Jack, would this be a case of moral luck, especially for Marotta?
(I don’t mean to be lazy, just cautious about possibly/likely being “rusty.”)
No, it’s just BAD luck. Moral luck is when you’re past conduct become worse or regarded as worse because of subsequent developments outside of your control. Marotta did nothing unethical no matter how you slice it. I think he’s a victim and a scapegaot.
This case is quite similar to a “straw buyer” of firearms that are later used in a crime (and there was a crime, because the mom committed perjury about not knowing who is the actual father of the kid). “Straw buyers” of firearms are vigorously punished, and they don’t get to make “ethics” claims against the general rule that “ignorance of the law is no excuse”.

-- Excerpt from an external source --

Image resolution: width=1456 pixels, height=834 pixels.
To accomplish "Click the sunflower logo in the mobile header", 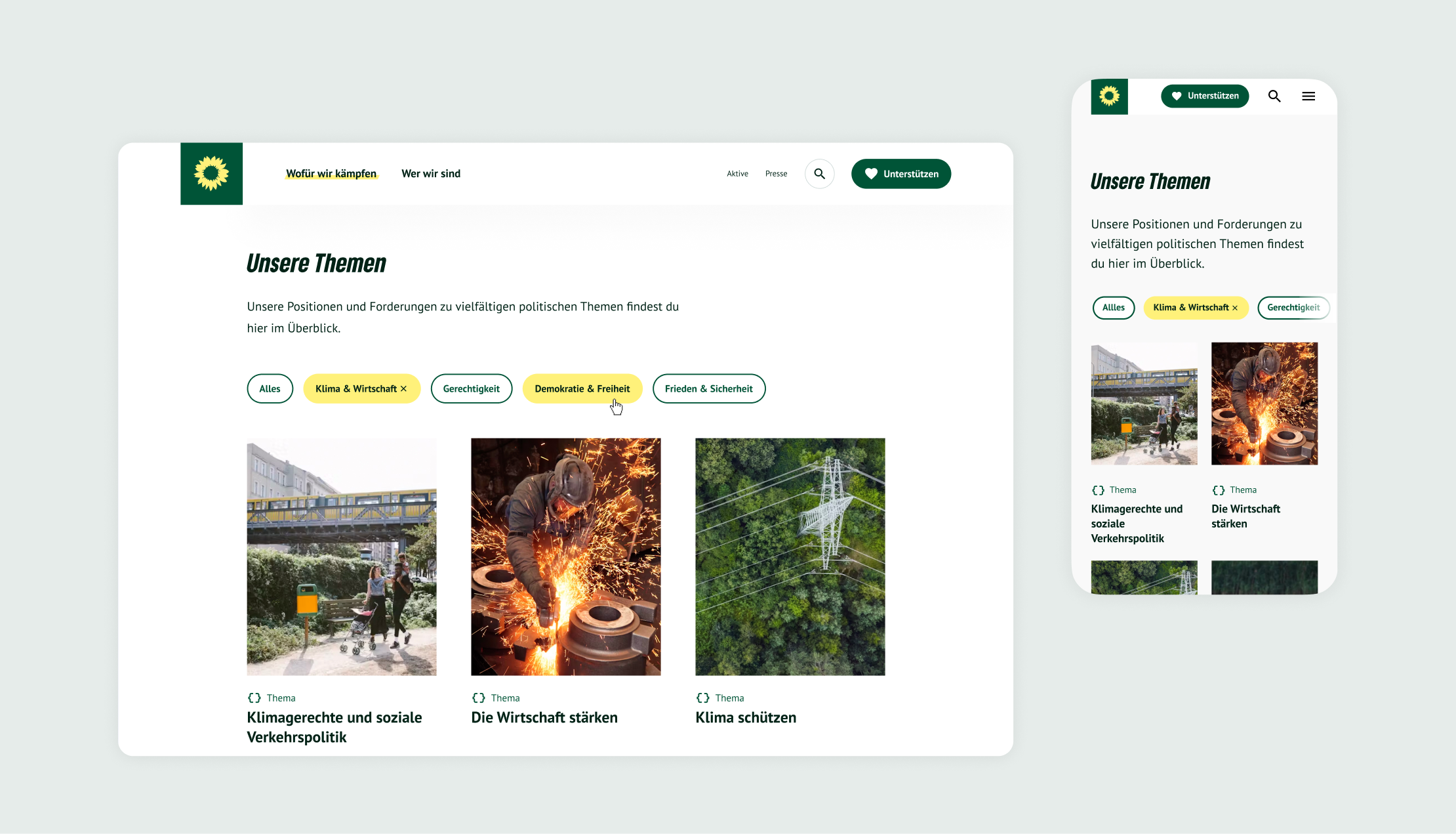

Once upon a time it was unethical to even have a sperm donor. In fact, i am a little pissed off that it is possible, lesbian or not, that a woman could want a child, concieve a child, then go on welfare and expect all of us to pay for this crap. To immigrate to this country you have to have a sponser that can support you. I think if you have a sperm donor you should have sufficient funds or no kid at all. This couple had 8 kids and everyone feels sorry for them and yet they beat up other non-lesbians for having a bunch of kids. I am not against lesbians, but Gay men can’t have these circumstances and their choices are limitied.